━━ Цитируемый отрывок

Читаем Жизнь Николая Лескова полностью

“Истомы от дыхания недалеко ожидающей смерти я теперь по милости божией не ощущаю. Было это позапрошлой зимою, и вы мне тогда писали, что тем я как бы отбывал свою чреду. Пока оно остается так. Думы же о смерти со мной не разлучаются и приходят моментально, даже в первое мгновение, когда проснусь среди ночи. Я считаю это за благополучие, т[ак] к[ак] этим способом все-таки осваиваешься с неизбежностью страшного шага. Из писавших о смерти предпочитаю читать главы из вашей книги “О жизни” и письма Сенеки к Луцилию. Но как ни изучай теорию, а на практике-то все-таки это случится впервые и доведется исполнить “кое-как”, т[ак] к[ак] будет это “дело внове”. Надо лучше жить, а живу куда как не похвально… А в прошлом срамоты столько, что и вспомнить страшно” [1390].

При отвращении, какое питал Лесков к “коекакничанью” в чем бы то ни было, не хотелось оплошать и в отклике на “трубу”.

В складе личной жизни, как и в приемах работы уже давно совершены большие преобразования. “Творить” в тиши и безмолвии глухой ночи, непрерывно закуривая и бросая недокуренными душистые папиросы, изредка прихлебывая давно остывший, как мюнхенское пиво, крепкий чай, нервно ходя из угла в угол или подолгу останавливаясь у окна и всматриваясь в сумрак заснувшей улицы, — забыто уже с середины восьмидесятых годов. Так писались когда-то “Соборяне”, “Запечатленный ангел”, “Очарованный странник” в кабинете, глядевшем на пустынный и темный Таврический сад…

Теперь работе отводится утро и начало дня, часов до двух. Затем выезд в город по неотложным делам, посещение приятелей-букинистов, прогулка в “Тавриде”, легкий растительный обед, отдых, вечер за чтением, иногда “правка” чего-нибудь готового, корректура, чаще всего — беседа с нередкими посетителями и — уж совсем редко — поездка “в гости” к кому-нибудь из неотступно к себе приглашающих и о посещении “генерала от литературы” просящих.

У себя дома званые сборища бесповоротно отменены. “Вечерние столы” забыты. В кабинет в десятом часу подается “достархан” — чай с набором сластей, с “кантовской” шепталой, фигами, абрикосами, пастилой и мармеладом, а иногда и с несколько приторным и очень приятным “самосским” или “сантуринским” вином, далеко не всех пленявшим своим своеобразием.

Хозяин, живший уже в вечном страхе припадков “жабы”, оставив “гадкие привычки прошлого”, перешел на “безубойное” питание и прекратил “накачивать в свое тело табачный дым”. По письмам его к неотказавшимся еще от многих прежних привычек родным, от этого у него и другим “весело, трезво, чисто стало”.

━━━━

_Письменное задание 1_
Согласуются ли с отрывком о Лескове следующие утверждения? (a) В последние годы Лесков по-прежнему писал по ночам. (b) Для работы теперь отводится утро и начало дня. (c) Званые сборища у себя дома Лесков продолжал устраивать. На каждое ответьте «да» или «нет» и приведите решающие слова отрывка дословно.
_Письменное задание 2_
Что, согласно отрывку о Лескове, он предпочитал читать из написанного о смерти?
_Письменное задание 3_
Допишите отрывок о Лескове, продолжив его с того места, где он заканчивается.

━━ Выбранные строки

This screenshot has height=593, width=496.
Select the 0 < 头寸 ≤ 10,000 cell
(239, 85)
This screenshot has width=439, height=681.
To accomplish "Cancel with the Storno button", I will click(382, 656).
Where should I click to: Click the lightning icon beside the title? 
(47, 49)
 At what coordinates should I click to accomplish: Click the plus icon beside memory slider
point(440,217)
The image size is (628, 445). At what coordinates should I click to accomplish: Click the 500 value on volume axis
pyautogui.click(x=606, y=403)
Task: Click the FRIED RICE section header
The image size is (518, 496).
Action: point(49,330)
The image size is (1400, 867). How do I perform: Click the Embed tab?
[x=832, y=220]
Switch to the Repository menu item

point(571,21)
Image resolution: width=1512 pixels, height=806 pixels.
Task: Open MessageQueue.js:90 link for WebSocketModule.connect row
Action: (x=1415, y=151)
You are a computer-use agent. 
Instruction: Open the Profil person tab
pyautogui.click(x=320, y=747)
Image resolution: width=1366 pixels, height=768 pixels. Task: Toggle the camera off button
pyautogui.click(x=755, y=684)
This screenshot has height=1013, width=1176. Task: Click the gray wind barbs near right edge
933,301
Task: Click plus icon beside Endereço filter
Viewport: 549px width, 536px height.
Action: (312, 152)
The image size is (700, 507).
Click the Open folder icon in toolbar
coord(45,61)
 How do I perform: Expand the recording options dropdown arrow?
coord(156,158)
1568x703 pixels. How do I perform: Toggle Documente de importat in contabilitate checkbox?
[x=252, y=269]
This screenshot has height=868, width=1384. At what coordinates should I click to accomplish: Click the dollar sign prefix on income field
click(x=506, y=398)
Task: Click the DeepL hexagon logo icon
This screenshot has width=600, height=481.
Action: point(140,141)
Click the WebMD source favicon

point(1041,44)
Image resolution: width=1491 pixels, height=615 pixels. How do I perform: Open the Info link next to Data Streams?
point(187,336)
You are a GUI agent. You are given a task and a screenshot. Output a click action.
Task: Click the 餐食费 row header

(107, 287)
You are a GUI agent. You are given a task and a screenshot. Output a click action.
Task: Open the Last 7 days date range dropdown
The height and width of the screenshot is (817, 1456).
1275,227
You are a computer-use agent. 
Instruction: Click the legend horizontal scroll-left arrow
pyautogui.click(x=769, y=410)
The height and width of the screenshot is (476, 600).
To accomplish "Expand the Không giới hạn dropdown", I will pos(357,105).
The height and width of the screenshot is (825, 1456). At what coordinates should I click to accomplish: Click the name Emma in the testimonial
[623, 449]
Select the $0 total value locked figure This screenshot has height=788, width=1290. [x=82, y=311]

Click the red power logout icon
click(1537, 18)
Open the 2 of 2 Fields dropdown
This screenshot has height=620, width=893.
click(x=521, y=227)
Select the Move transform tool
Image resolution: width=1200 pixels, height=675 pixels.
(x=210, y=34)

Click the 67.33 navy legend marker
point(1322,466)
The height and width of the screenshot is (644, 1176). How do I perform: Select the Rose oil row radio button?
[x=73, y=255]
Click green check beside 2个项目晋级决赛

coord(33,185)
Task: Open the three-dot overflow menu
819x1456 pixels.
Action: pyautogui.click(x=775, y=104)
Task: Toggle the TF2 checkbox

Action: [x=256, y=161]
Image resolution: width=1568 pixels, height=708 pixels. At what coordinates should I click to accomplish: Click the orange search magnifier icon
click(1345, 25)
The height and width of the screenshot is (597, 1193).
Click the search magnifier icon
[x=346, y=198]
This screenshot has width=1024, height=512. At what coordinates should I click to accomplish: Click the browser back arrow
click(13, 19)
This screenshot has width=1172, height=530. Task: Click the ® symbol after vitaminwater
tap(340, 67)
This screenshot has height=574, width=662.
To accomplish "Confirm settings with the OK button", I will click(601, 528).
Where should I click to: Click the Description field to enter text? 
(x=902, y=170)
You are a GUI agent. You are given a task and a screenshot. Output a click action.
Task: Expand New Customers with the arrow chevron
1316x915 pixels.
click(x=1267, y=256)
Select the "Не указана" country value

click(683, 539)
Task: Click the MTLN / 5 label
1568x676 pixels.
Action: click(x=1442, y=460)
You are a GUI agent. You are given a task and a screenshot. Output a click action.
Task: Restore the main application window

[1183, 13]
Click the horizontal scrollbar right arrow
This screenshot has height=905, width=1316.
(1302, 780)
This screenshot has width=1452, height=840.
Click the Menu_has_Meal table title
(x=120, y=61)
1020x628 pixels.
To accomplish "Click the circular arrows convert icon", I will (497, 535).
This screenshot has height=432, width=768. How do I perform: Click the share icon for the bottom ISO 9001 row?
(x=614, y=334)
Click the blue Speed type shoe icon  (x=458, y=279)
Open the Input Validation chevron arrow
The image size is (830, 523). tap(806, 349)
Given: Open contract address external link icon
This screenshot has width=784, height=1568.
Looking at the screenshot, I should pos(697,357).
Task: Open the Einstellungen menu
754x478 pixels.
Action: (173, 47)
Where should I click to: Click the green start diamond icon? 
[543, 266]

━━━━

_Ответ к заданию 1_
(a) Нет: «забыто уже с середины восьмидесятых годов».
(b) Да: «Теперь работе отводится утро и начало дня, часов до двух».
(c) Нет: «У себя дома званые сборища бесповоротно отменены».

_Ответ к заданию 2_
Главы из книги «О жизни» и письма Сенеки к Луцилию.

_Ответ к заданию 3_
Осужденному на полуаскетическое житие, недугующему Лескову не возражали. Однако в тайне помыслов своих далеко не все разделяли порицание отошедших в прошлое обычаев, когда увлекательные беседы протекали не за единым чаем с “философской” шепталой, но и за радушно предлагавшимися гостям “пшеницей, вином и елеем”. Когда хозяин, подъемля тонкого стекла фиал, внимательно озирал на свет переливчатую игру его содержимого, слегка колебал его для повышения летучести эфирных масел, по-знатоцки оценял их “букет” и, возгласив “благословен насадивый виноград”, в веселии сердца подносил сосуд к неотрицавшимся вина устам.

О безвозвратности жизнеполных времен и о пришедших им на смену болестях скорбели, но хулить старое нужды не видели.

За полночь не засиживались, хотя и жаль было уходить, отрываться от всего захватывающей, интересной, нежданно-новой в своей сути и яркости, беседы. Но… как ни бодр был дух, утомленность плоти сказывалась и могла обойтись поторопившемуся состариться Лескову дорого.

Да он и сам сознавал жизнь в большинстве ее возможностей позади. В настоящем, как он писал 23 сентября 1892 года старому сподвижнику молодых орловских утех, В. Л. Иванову, была “не жизнь уже и даже не житие, а только именно пребывание” [1391].

Злой недуг и ясно воспринимаемое ощущение общего своего разрушения заслоняют все.

Незначительной представляется даже так долго, много и остро терзавшая критика.

Собственное существование воспринимается, по толстовскому определению, “как на поезде после третьего звонка”: “ни с знакомыми говорить, ни за буфетом чавкать уже некогда, а подбери к себе свое путевое поближе и сиди… вот-вот свистнет, и покатим” [1392].

Надо, пока не свистнуло, управиться с чем удастся.

Подбирается поближе “путевое”. Делаются усилия успеть развязать хоть некоторые из обильно завязавшихся на жизненной нити узлов. Но, “по свойствам души человеческой”, одновременно завязываются и новые… Не оглянешься, как уже не стоишь, а опять упал… Ужасно досадно! Но “от себя не уйдешь”.

Путь к “выходным дверям” труден и страшен, как видевшийся раз в смертной истоме “суживающийся коридор”.

Заботит положение разоряющейся и уклоняющейся от переписки дочери. Спасибо, есть еще нестроптивая и на услугу всем безотказная душа — “Крутильда”. На ее, по обычаю, скорый и готовный отклик Лесков, во многом не соглашаясь с нею, пишет 8 декабря 1894 года, за три месяца до своей кончины:

“Уважаемая Клотильда Даниловна!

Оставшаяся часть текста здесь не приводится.